The problem was to get actors to realize that it might not feel like acting, what they were doing, but it was. What helped in that respect was that we got a very good crew and the crew was interested in the story. They weren’t interested in just picking up their checks. They helped the atmosphere of the filming. They were living with us, with the actors. They were interested in the acting, the actors were interested in the technical part. So it wasn’t a question of an actor sitting in a Winnebago getting a call and then walking in front of a bunch of technicians whose names he doesn’t really know and trying to act naturally. It was a situation where you were living with people. You knew them, you would be talking with them one minute, I’d say “OK, let’s get this thing going, get in front of the cameras.” I’d talk to them and they’d start behaving almost more than acting.

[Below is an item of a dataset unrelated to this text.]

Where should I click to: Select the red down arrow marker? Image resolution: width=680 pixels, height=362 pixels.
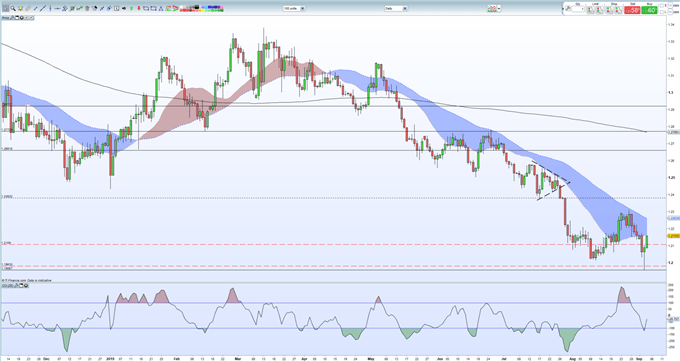tap(139, 8)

Most of my directions were to get things more relaxed, lower-key, less dramatic—”No acting, please.” There was acting, and only because most of them were very, very good actors could they get that feeling of making up lines that were totally scripted. And that’s real hard to do—to act in an almost documentary style when all your training says, “You have to take the text and bring it alive.”
I’m beginning to get an image of you writing like Hunter S. Thompson. Do you lock yourself up for two weeks with a bunch of speed? How do you do a screenplay in only two weeks?
I don’t drink, for one thing. I write fast. Usually if I don’t get something the first draft, I’m in trouble. I write longhand or type without punctuation the first draft, and then the only rewriting it gets before I send it in is when I type it in the final version. It might take time while I’m writing it to think it. Before I type it out finally, I read it out loud, even the stage directions. But I just write fast, and I carry things around in my head before I start writing. Sometimes I carry things in my head for a couple of months. I don’t have that luxury sometimes when I’m writing for hire, especially on rewrites.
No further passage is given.